The specific volume of the water can be estimated as the saturated liquid specific volume at $T_1$ or

$$v_1 = v_f(20°C) = 0.0010018 m^3/kg$$

The enthalpy change of an incompressible can be determined with

$$h_1-h_2 = (u_1-u_2) + v_1(P_1-P_2)$$

Since internal energy of an incompressible only depends on temperature and $T_2=T_1$, then $u_2=u_1$. Also, $P_2=P_1$ so $h_2=h_1$ and

$$\dot W_{pump} = \dot mg(z_1-z_2)$$

Note that $z_1-z_2 = -H$ so that

$$\dot W_{pump} = -\dot mgH$$

v_1 = 0.0010018               # specific volume of water at 20°C [m^3/kg]
m_dot = V_dot_1/v_1           # mass flow rate of water [kg/s]
g = 9.81                      # acceleration due to gravity (m/s^2)
W_dot_pump = -m_dot*g*H/1000  # pump power [kW]

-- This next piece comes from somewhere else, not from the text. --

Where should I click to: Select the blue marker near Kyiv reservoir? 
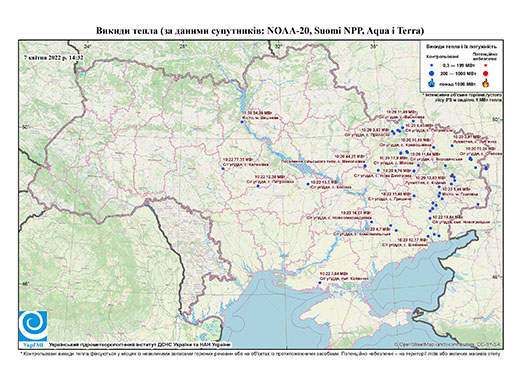[242, 122]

print('W_dot_pump = ',round(W_dot_pump/1000,1),'MW')

W_dot_pump =  -1831.2 MW

Part b)

We can determine the pressure at the pump outlet using an energy balance on the pump under the same assumptions as considered in part a, except that the potential energy changes are negligible. Then, the energy balance reduces to

$$\dot W_{pump}=\dot m(h_1-h_{1a})$$

where state $1a$ is at the exit of the pump. The enthalpy change of the incompressible water is

$$h_{1a}-h_1 = (u_{1a}-u_1) + v_1(P_{1a}-P_1)$$

However $u_{1a}=u_1$ since $T_{1a}=T_1$ and the internal energy of an incompressible only depends on temperature. Then, the pressure exiting the pump can be determined as

$$P_{1a} = P_1 - \dfrac{\dot W_{pump}}{\dot V_1}$$

P_1a = P_1 - W_dot_pump/V_dot_1    # pump exit pressure [kPa]

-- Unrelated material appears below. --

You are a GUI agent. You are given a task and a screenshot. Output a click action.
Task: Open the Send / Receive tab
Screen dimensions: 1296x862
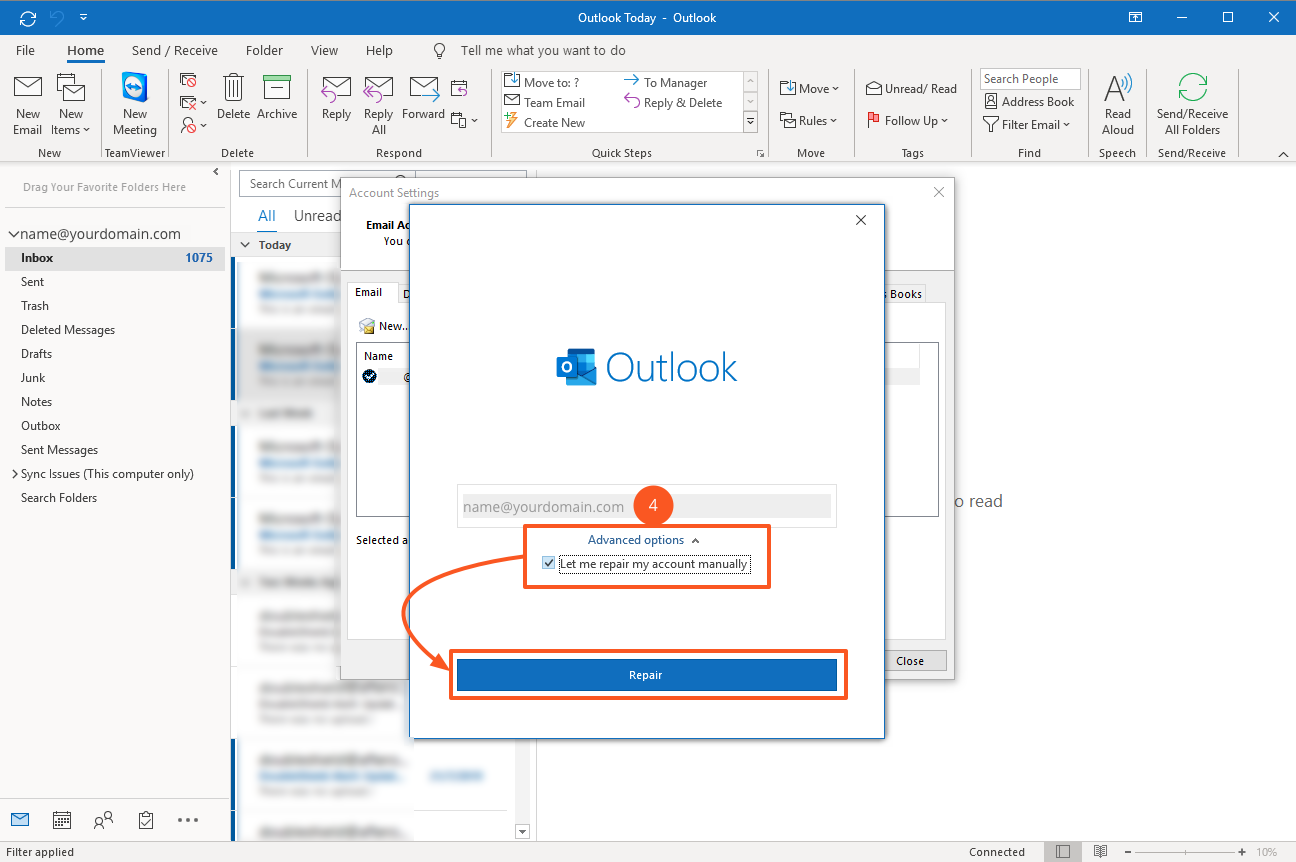pos(174,50)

print('P_1a = ',round(P_1a,1),'kPa')

P_1a =  2254.3 kPa

Part(iii): Steam Power Plant

Given:

An open feedwater heater operates at 1000 kPa. Feedwater at 50°C and 1000 kPa is mixed with superheated steam at 200°C and 1000 kPa. The mixture exits at a saturated liquid state.

#Given Input:
T_1 = 50            # temperature of entering feedwater [C]
P_1 = 1000          # pressure of entering feedwater [kPa]
T_2 = 200           # temperature of entering superheated steam [C]
P_2 = 1000          # pressure of entering superheat steam [kPa]
P_3 = 1000          # pressure of exit stream [kPa]
x_3 = 0.0           # quality of exit stream

Find:

Determine the ratio of mass flow rates of the feedwater and superheated vapor.

System Diagram:

The interior of open feedwater heater is chosen as the system.

Assumptions:

1) open system 2) steady state, steady flow (SSSF), 3) negligible effects of kinetic and potential energy, 4) adiabatric (no heat transfer), 5) no work device

Basic Equations:

$$\dfrac{dm}{dt}=\Sigma \dot m_{in}-\Sigma \dot m_{out}$$$$\dfrac{dE}{dt} = \dot Q- \dot W + \displaystyle\sum_{in} \dot m_{in} (h+ke+pe)_{in}-\displaystyle\sum_{out} \dot m_{out}(h+ke+pe)_{out}$$$$\dot m=\rho VA$$

Solution:

For the given nomenclature of this problem, conservation of mass and energy can be written for this dual inlet, single outlet control volume as

$$\dfrac{dm}{dt} = \dot m_{1} +\dot m_{2}-\dot m_{3}$$$$\dfrac{dE}{dt} = \dot Q- \dot W + \dot m_1(h+ke+pe)_1 + \dot m_2(h+ke+pe)_2 - \dot m_3(h+ke+pe)_3$$

For the assumptions of SSSF ($dm/dt=0, dE/dt=0$), adiabatic ($\dot Q=0$), no work ($\dot W=0$) and negligible kinetic energy and potential energy terms, these can be rewritten as

$$\dot m_{3}=\dot m_{1} +\dot m_{2}$$$$\dot m_3 h_3 = \dot m_1 h_1 + \dot m_2 h_2$$

These two equations can be combined to give the following

$$\dot m_1(h_1-h_3)=\dot m_2(h_3-h_2)$$

Then, the ratio of feedwater to the superheated vapor flow rates must satisfy

$$\dfrac{\dot m_1}{\dot m_2}=\dfrac{h_3-h_2}{h_1-h_3}$$

It is now just necessary to determine the enthalpies for the three states. State 1 is a compressed liquid 50°C and 10 bar and its enthalpy can be approximated as

$$h_1 = h_f(50°C)+v_f(50°C)(P_1-P_{sat}(50°C))$$

State 2 is found in the superheated vapor table at 200°C and 10 bar, whereas state 3 is a saturated liquid at 50°C.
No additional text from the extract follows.